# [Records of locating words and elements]
>>>>>

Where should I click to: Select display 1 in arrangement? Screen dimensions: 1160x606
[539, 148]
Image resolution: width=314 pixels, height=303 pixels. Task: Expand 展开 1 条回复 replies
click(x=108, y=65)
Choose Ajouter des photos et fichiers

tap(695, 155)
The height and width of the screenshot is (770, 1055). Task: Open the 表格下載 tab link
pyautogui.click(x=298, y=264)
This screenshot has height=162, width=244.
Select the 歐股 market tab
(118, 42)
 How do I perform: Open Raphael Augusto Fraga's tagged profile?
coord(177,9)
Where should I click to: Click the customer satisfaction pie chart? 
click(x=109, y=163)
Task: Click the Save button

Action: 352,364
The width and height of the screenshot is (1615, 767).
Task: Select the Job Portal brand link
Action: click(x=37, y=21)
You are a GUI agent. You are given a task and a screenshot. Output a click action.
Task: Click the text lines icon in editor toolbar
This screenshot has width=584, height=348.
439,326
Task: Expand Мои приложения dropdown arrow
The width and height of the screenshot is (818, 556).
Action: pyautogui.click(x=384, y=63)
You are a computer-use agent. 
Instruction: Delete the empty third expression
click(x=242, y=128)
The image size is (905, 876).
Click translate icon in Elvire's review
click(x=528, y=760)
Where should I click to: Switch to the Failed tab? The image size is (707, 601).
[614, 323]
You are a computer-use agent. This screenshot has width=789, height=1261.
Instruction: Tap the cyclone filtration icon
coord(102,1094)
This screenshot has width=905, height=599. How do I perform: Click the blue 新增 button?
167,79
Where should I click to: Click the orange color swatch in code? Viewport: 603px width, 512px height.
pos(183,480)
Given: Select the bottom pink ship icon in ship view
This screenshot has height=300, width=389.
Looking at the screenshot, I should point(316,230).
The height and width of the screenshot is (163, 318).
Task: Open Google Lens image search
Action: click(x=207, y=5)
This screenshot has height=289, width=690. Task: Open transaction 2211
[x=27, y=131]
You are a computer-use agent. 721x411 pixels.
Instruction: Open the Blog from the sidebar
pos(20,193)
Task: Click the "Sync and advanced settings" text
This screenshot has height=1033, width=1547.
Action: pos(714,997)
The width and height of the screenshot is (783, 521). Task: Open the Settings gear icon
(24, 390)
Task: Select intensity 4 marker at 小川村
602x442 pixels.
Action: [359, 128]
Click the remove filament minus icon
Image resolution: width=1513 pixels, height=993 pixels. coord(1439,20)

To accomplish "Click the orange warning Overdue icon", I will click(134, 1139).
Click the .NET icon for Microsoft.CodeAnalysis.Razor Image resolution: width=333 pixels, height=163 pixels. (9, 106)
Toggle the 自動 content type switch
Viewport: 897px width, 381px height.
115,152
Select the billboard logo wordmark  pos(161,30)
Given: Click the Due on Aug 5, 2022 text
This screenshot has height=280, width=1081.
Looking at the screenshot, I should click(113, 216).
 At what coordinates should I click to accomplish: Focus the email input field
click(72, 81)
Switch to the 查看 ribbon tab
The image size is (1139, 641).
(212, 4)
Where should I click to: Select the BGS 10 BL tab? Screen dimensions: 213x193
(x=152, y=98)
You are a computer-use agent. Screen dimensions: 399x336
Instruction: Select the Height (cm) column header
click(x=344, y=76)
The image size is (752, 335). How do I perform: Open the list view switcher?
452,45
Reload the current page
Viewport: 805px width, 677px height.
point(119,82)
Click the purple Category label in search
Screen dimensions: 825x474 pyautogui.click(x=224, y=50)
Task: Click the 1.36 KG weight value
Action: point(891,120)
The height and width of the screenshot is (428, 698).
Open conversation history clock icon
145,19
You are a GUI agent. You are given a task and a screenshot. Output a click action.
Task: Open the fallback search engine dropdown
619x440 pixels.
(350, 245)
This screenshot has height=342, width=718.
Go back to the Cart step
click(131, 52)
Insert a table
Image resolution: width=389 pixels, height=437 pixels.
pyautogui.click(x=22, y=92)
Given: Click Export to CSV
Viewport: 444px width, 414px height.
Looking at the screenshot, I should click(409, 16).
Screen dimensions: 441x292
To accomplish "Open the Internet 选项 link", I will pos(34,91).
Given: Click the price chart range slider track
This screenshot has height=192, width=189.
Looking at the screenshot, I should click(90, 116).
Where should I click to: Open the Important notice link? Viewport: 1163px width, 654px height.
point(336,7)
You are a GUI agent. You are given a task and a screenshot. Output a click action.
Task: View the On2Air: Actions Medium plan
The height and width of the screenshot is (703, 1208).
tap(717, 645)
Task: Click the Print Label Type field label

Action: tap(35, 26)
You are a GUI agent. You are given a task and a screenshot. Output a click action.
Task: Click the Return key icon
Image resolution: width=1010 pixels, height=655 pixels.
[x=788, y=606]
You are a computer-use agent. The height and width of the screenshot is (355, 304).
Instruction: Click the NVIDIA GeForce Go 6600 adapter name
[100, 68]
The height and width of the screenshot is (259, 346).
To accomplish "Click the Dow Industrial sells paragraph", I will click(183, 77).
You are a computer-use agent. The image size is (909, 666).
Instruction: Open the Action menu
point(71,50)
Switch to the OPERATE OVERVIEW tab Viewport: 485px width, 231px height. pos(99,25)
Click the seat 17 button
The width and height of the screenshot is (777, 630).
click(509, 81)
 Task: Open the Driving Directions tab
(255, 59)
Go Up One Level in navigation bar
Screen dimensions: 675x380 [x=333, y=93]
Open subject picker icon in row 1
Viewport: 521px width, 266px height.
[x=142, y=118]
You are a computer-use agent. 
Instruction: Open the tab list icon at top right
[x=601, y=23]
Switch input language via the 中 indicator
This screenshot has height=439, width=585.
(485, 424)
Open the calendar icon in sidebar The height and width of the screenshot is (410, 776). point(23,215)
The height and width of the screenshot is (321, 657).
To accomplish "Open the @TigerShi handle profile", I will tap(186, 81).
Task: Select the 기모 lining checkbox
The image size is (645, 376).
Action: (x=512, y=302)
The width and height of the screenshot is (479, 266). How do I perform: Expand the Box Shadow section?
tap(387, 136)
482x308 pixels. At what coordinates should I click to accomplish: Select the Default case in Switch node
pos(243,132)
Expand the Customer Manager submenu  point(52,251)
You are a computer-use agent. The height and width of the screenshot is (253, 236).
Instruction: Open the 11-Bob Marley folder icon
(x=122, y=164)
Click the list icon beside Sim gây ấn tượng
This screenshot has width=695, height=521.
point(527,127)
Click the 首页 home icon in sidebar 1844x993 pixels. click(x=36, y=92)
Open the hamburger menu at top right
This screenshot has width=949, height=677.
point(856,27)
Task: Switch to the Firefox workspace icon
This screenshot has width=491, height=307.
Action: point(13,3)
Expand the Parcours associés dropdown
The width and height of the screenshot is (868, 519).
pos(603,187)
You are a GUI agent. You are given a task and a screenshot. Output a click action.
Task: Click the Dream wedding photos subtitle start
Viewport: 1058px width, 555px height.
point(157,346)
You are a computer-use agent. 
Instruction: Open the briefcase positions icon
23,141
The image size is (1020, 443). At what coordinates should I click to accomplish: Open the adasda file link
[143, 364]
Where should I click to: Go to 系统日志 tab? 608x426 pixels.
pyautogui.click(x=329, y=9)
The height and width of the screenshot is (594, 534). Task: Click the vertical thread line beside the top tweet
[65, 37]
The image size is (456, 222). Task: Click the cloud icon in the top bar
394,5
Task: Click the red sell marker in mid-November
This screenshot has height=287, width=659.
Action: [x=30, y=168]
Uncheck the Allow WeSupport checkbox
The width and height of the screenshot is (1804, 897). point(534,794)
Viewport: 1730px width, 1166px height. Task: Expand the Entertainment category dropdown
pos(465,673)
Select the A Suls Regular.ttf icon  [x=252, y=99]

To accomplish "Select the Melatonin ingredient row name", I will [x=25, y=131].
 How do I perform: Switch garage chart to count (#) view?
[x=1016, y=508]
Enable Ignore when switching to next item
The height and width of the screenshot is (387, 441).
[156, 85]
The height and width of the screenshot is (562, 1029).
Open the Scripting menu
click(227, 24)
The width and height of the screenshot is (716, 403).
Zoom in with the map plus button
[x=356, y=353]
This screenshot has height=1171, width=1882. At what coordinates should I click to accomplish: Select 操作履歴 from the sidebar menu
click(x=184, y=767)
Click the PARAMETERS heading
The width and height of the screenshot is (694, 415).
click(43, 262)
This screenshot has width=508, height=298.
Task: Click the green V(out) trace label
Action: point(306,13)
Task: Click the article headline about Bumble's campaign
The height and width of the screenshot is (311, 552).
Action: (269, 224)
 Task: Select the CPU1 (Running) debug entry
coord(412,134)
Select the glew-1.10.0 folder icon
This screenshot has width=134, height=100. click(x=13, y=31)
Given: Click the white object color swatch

<<<<<

# [Problem to solve]
Reproduce the lines starting at the one containing "will click(134, 1139)." and ending at the one containing "Click the .NET", both included.

# [Exercise answer]
To accomplish "Click the orange warning Overdue icon", I will click(134, 1139).
Click the .NET icon for Microsoft.CodeAnalysis.Razor Image resolution: width=333 pixels, height=163 pixels. (9, 106)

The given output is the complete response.